Highlights
- Debut: 2004
- Submissions: 10
- Nominations: none
- Oscar winners: none

= List of Malaysian submissions for the Academy Award for Best International Feature Film =

Malaysia is one of more than a hundred countries that have sent films to compete for the Academy Award for Best International Feature Film (Note: The category was previously named the Academy Award for Best Foreign Language Film, but this was changed to the Academy Award for Best International Feature Film in April 2019, after the Academy deemed the word "Foreign" to be outdated.) since 2004. The Academy Award for Best Foreign Language Film is handed out annually by the United States Academy of Motion Picture Arts and Sciences to a feature-length motion picture produced outside the United States that contains primarily non-English dialogue.

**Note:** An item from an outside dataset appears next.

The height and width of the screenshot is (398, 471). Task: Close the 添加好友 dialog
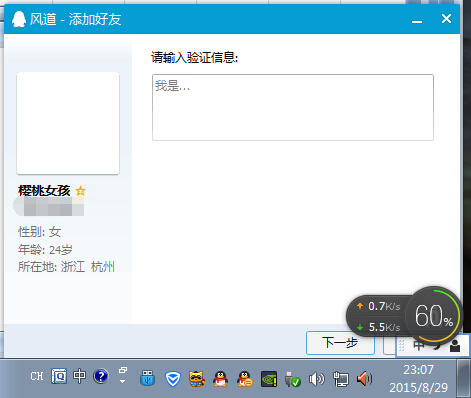point(446,19)
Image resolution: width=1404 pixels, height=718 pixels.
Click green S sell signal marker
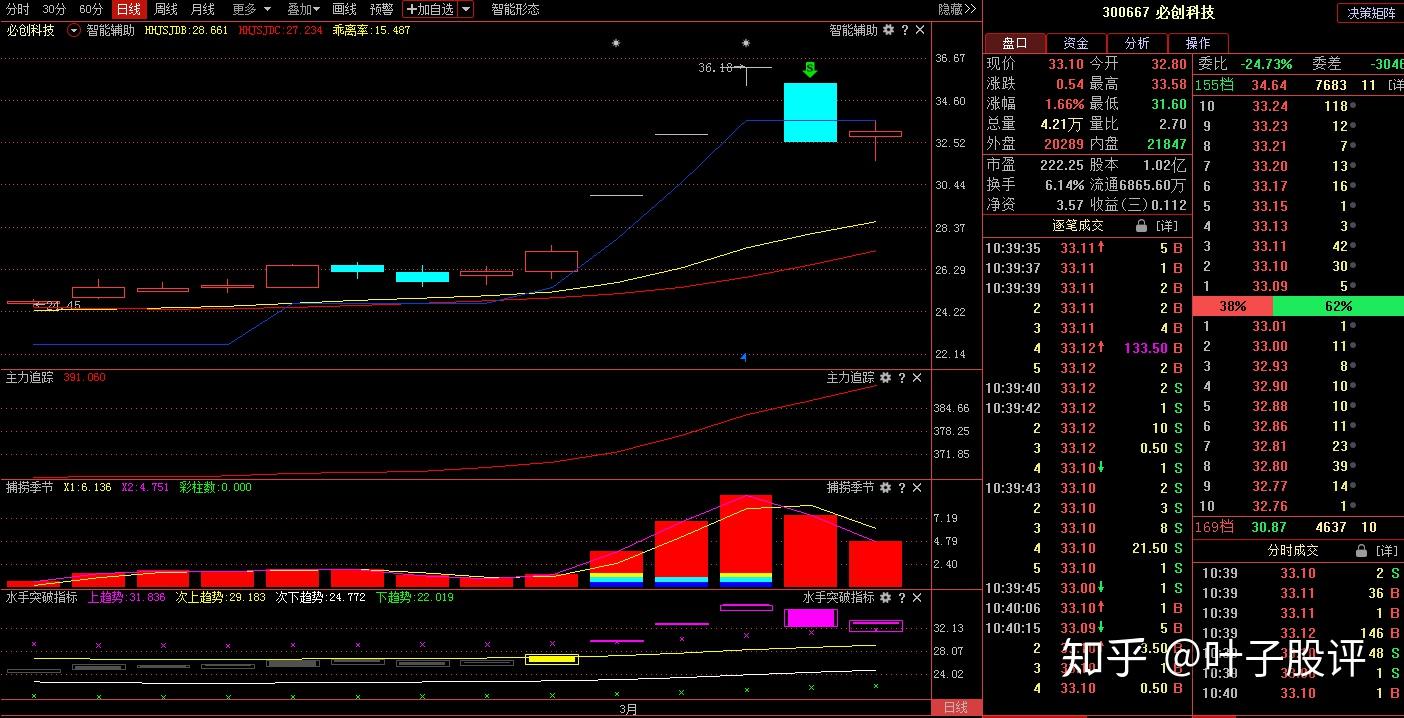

As of 2025, Malaysia has submitted ten films, but none of them were nominated.

== Submissions ==
The Academy of Motion Picture Arts and Sciences has invited the film industries of various countries to submit their best film for the Academy Award for Best Foreign Language Film since 1956. The Foreign Language Film Award Committee oversees the process and reviews all the submitted films. Following this, they vote via secret ballot to determine the five nominees for the award.

Below is a list of the films that have been submitted by Malaysia for review by the Academy for the award by year and the respective Academy Awards ceremony.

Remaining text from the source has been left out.